Reliability is good- especially considering the circumstances under which this light will be used. I don't want to have to change a bulb at 2 atmospheres down


----------



## geoboater (Dec 13, 2008)

Hi Grayrock,
Glad to hear you got your bulbs and they worked out OK.

I'll keep looking for a switch. I'll try either fabricating something or looking for a dead UK600 that I can salvage for parts.

George


----------



## TitoHala (Feb 9, 2009)

I Have A UK600r Light That I Don't Use No More, It Is In Good Condition It Has 2 Working Bulbs. Maybe you can use it


----------



## geoboater (Feb 10, 2009)

Hi TitoHala,
Yes, I would be interested in acquiring the light from you. You can send me a PM with further details, your contact information, etc. Thanks!

George


----------



## Timson (Feb 12, 2009)

You could try putting in the Reflectalite GH44 which is a 6V - 1.7A lamp rated for 200 Lumens.
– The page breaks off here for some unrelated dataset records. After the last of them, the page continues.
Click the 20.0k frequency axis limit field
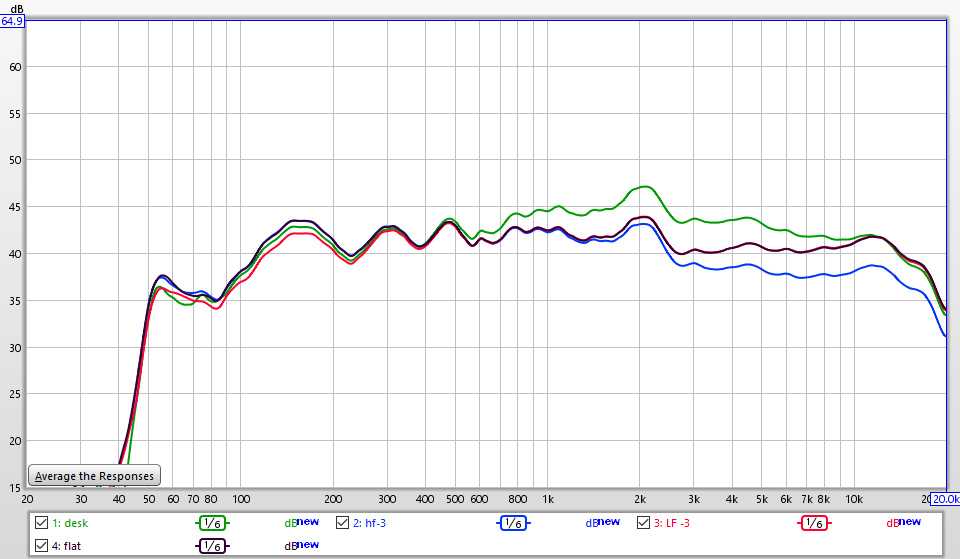This screenshot has height=559, width=960. [x=945, y=499]
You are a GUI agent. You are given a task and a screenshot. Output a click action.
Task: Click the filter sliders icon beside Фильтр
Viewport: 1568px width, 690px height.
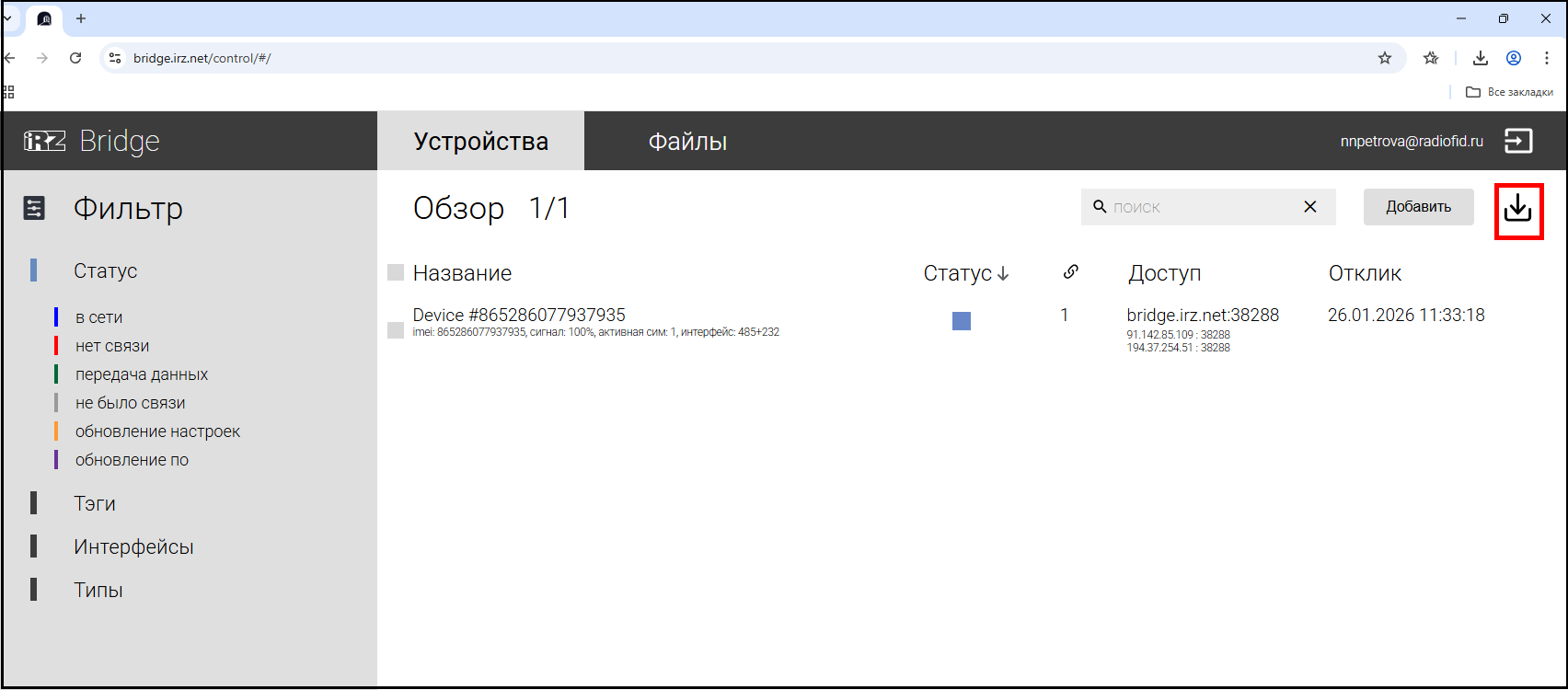(x=34, y=209)
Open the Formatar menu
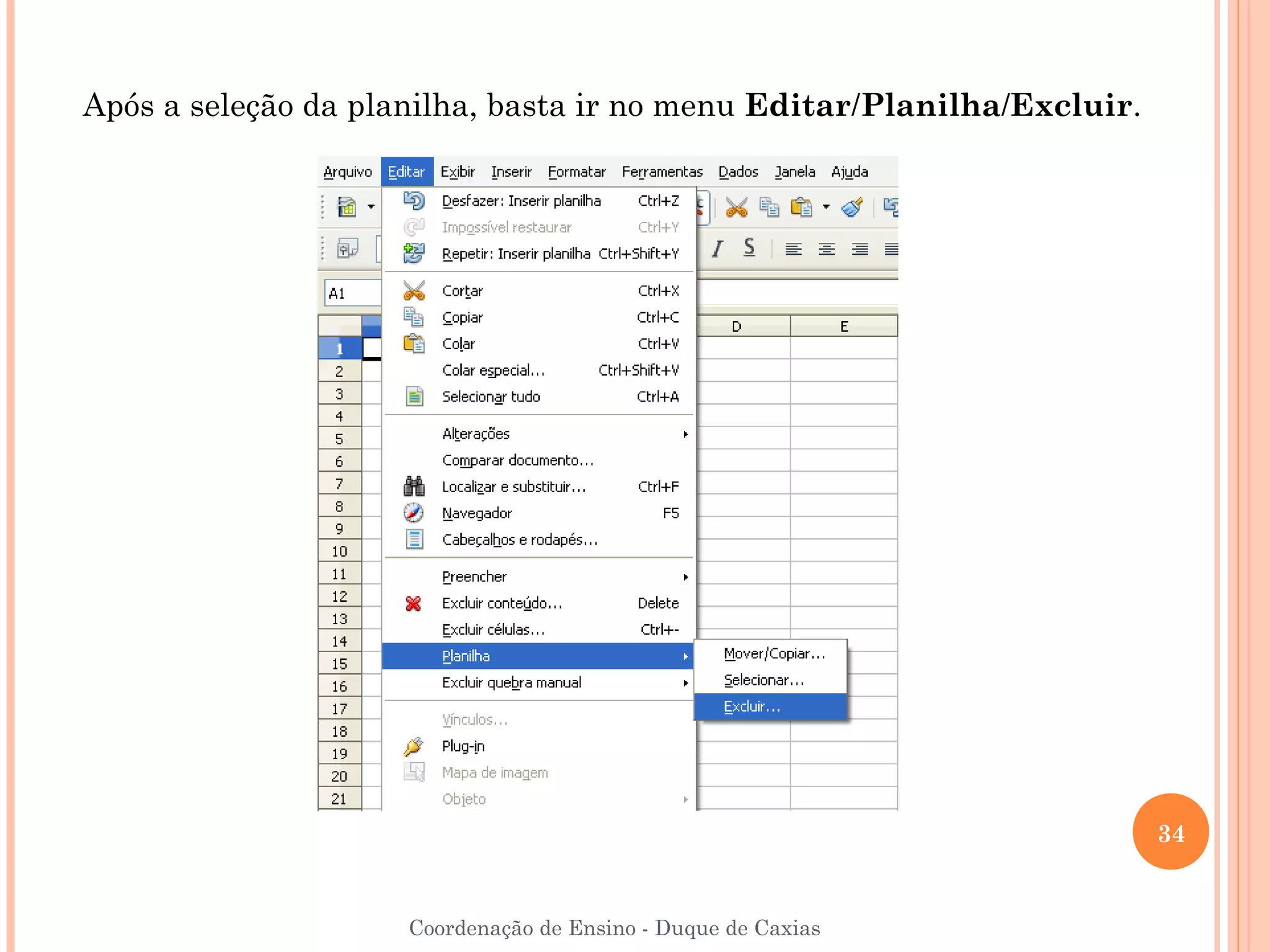 pos(576,172)
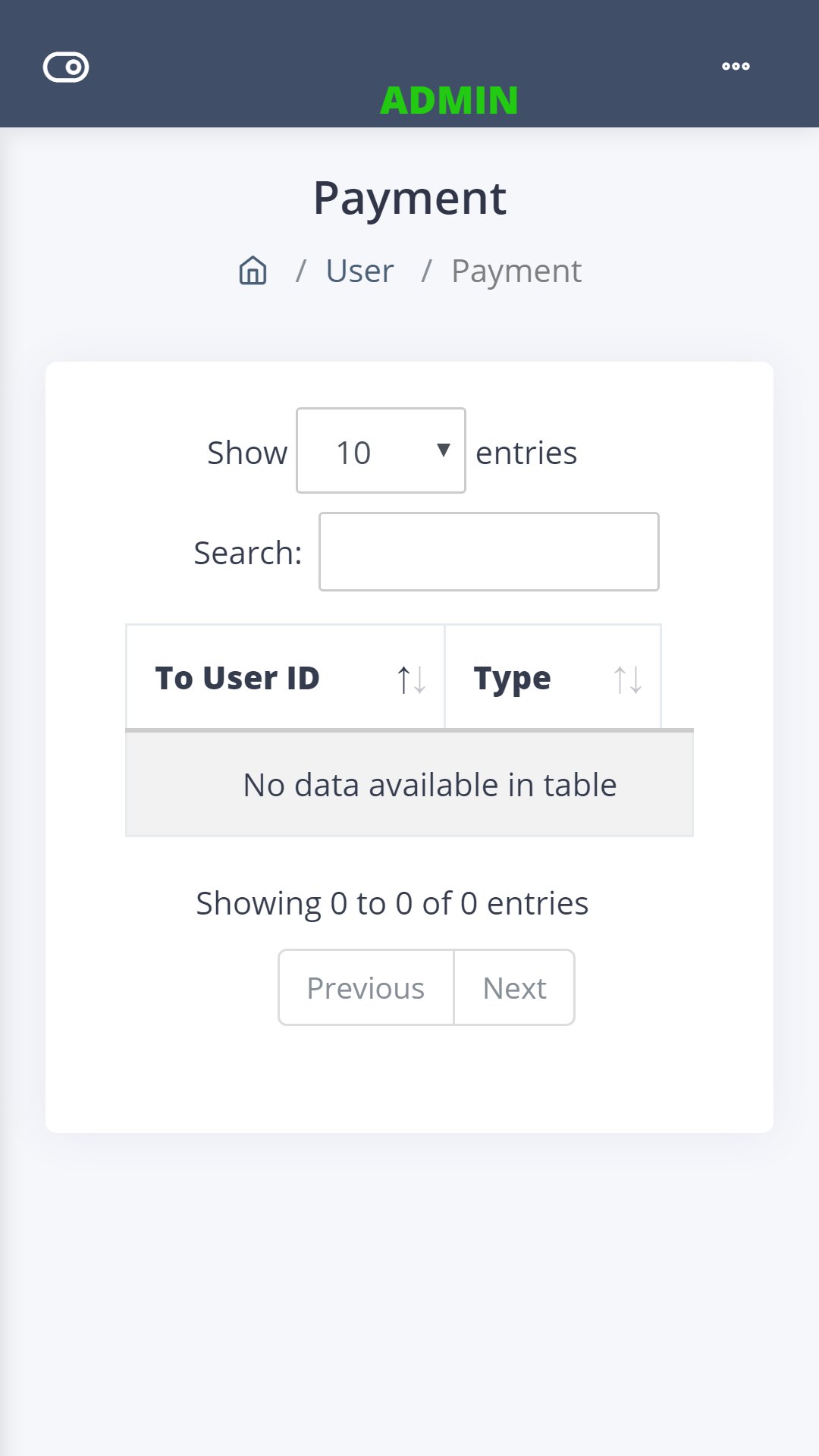The image size is (819, 1456).
Task: Focus the Search input field
Action: (x=488, y=552)
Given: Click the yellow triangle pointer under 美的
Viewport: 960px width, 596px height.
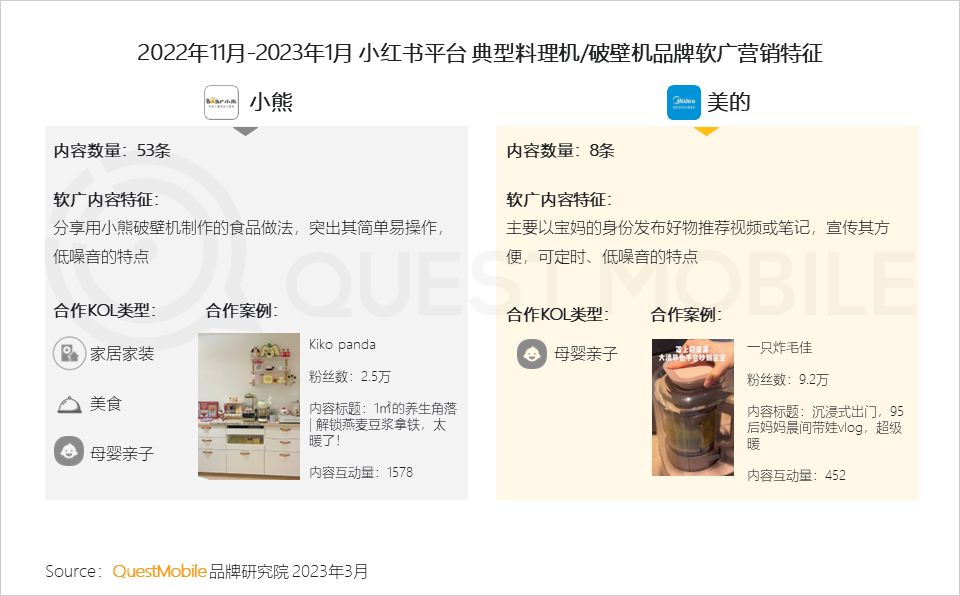Looking at the screenshot, I should [x=706, y=131].
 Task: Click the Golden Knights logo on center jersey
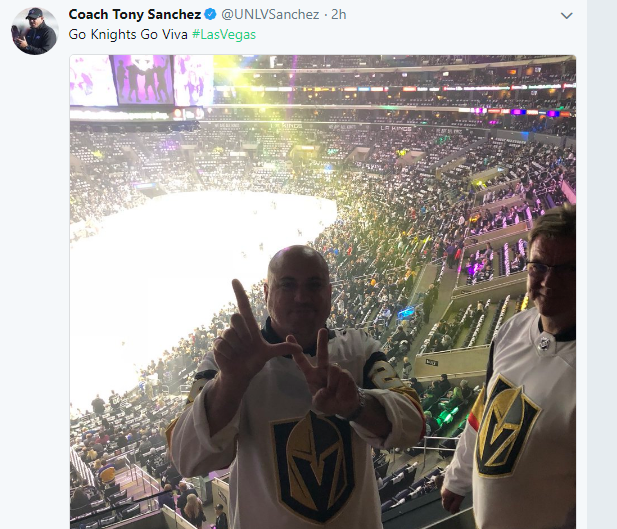(x=312, y=465)

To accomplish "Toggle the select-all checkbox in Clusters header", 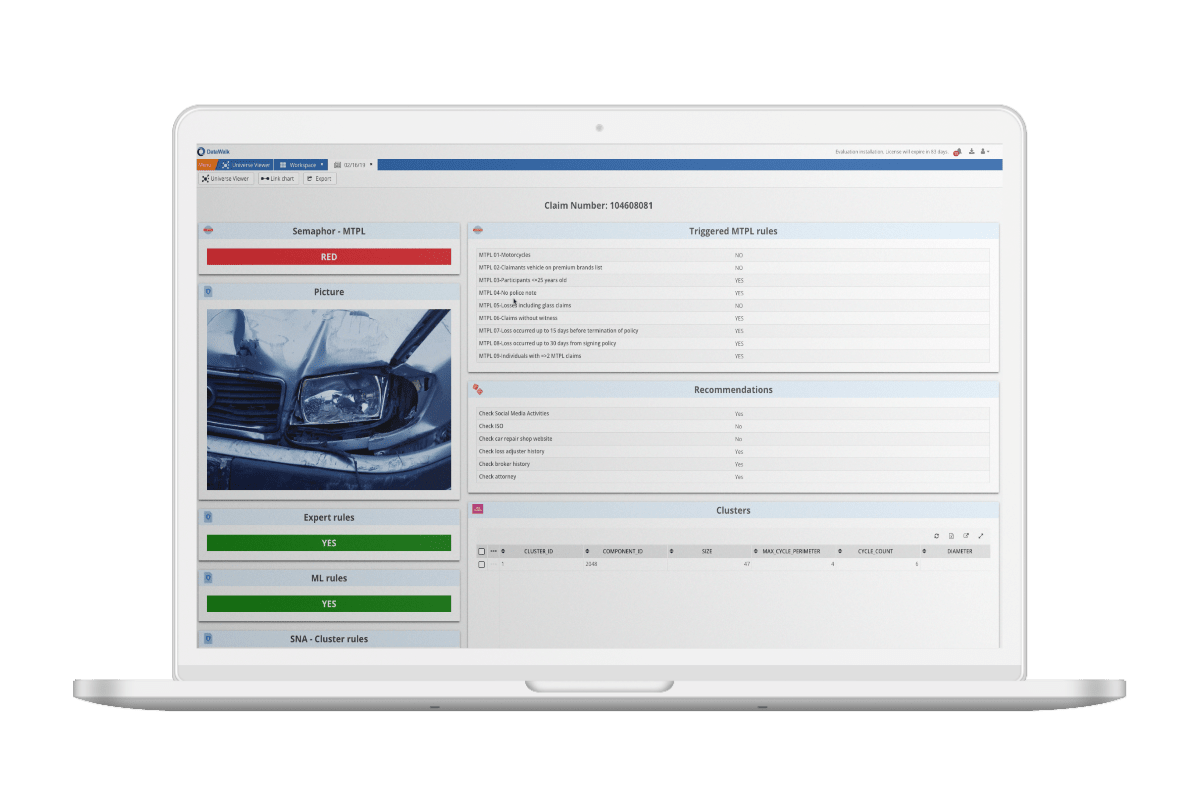I will click(481, 551).
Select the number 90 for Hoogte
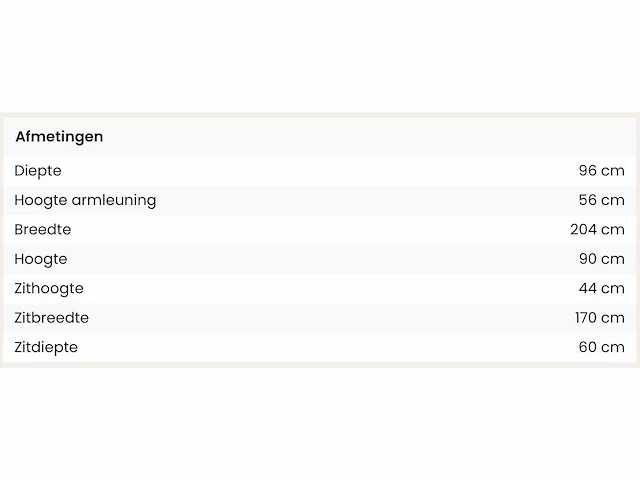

It would be better still if you made up a replacement 7.2v battery pack for a healthy overdrive...they work very well at this voltage, outputting something around 14W with a nice white colour temp. 6v will be a bit yellowy.


Tim


----------



## derek twitter (Sep 22, 2009)

I also am the proud owner of a uk600 with a broken internal switch. the rest of the torch is great and i love it. Is there anyone out there with any ideas? (broken torch for parts etc)


----------